The Allman Brothers Band chronology
| S.U.N.Y. at Stonybrook: Stonybrook, NY 9/19/71 (2003) | One Way Out (2004) | Stand Back: The Anthology (2004) |

= One Way Out (Allman Brothers Band album) =

One Way Out is a live album by the Allman Brothers Band. It is the first live album to feature Warren Haynes and Derek Trucks together, although both had appeared separately on previous live albums. It was recorded during the group's annual Beacon Theatre run in New York City on March 25 and 26, 2003, and released a year later. This would be the final non-archival album released by the band before they disbanded in 2014.

The live version of "Instrumental Illness" was nominated for Best Rock Instrumental Performance at the 47th Annual Grammy Awards, but it lost to "Mrs. O'Leary's Cow" by Brian Wilson.

Professional ratings
Review scores
| Source | Rating |
| AllMusic | Star |
| Robert Christgau | A− |

==Reception==
Writer Robert Christgau awarded the album an A− rating, calling it the Allman Brothers Band's "best live album of their career because both age and youth suit them, and because [...] they're better now than they ever were". Thom Jurek, writing for AllMusic, praised the album's production, comparing the sound quality to that of a live performance and writing that the "listener is in the mix, not in front of it". Jurek additionally stated that the album "is essential for anyone interested in rock & roll".

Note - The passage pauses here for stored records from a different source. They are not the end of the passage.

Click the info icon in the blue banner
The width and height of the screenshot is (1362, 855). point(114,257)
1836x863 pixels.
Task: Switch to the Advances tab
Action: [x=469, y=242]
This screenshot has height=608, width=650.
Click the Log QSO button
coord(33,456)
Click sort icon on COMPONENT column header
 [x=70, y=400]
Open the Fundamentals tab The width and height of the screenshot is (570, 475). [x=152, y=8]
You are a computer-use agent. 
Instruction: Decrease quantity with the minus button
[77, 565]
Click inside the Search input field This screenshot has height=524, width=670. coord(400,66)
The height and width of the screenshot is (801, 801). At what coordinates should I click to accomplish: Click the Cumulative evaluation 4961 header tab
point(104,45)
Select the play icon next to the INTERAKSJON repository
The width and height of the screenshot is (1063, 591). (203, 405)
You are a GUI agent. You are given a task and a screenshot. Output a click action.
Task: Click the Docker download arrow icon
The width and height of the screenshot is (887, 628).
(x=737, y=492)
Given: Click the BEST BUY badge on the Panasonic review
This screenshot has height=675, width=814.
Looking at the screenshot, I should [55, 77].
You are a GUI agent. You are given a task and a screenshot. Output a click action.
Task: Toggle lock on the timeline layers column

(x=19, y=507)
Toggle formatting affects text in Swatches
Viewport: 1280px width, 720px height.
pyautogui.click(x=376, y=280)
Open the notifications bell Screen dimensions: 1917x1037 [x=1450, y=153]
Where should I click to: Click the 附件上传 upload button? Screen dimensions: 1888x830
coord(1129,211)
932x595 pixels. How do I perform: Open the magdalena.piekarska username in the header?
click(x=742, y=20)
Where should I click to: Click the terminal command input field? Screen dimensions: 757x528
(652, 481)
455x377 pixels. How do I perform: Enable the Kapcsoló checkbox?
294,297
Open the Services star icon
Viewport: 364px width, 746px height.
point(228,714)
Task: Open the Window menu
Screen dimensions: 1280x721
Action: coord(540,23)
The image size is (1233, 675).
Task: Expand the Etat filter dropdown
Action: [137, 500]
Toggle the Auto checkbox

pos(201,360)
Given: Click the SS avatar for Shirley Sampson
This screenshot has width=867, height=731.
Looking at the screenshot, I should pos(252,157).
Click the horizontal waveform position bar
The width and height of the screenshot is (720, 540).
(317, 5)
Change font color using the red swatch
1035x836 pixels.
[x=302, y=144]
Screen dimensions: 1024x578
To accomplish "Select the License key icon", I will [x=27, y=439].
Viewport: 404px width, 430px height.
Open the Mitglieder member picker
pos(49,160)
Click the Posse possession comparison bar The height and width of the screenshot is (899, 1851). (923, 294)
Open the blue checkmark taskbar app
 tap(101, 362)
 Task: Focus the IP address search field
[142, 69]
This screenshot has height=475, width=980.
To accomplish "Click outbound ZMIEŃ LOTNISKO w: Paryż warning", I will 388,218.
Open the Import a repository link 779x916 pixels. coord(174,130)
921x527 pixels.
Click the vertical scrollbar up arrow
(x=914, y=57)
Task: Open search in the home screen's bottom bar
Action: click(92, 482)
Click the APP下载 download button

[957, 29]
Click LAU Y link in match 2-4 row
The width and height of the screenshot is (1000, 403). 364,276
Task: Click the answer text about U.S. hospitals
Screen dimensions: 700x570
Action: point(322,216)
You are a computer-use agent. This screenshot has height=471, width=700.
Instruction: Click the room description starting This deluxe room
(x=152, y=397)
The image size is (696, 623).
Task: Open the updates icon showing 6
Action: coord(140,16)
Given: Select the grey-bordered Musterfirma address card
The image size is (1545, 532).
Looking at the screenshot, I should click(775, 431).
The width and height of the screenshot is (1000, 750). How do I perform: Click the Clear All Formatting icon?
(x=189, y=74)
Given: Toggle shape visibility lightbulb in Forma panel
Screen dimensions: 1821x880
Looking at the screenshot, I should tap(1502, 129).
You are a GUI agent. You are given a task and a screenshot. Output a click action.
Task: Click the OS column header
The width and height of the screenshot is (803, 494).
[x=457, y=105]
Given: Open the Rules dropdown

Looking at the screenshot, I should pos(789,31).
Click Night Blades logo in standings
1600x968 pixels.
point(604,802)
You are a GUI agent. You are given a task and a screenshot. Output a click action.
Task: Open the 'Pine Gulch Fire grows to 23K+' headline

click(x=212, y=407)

In an article for All About Jazz, C. Michael Bailey commented on the novelty of the music, favorably comparing the Allman Brothers Band to others in the jam band movement, 1970s pop radio, and American rock band Little Feat. Bailey specifically praised the band for "completely reconstitut[ing] into units making new music as opposed to simply recapitulating the old". In a separate article for the same publication, Doug Collette called the album "without doubt the document of a truly great rock and roll ensemble playing with as much fire as finesse", and commented on the collaborative nature of the album's production and its improvisational style.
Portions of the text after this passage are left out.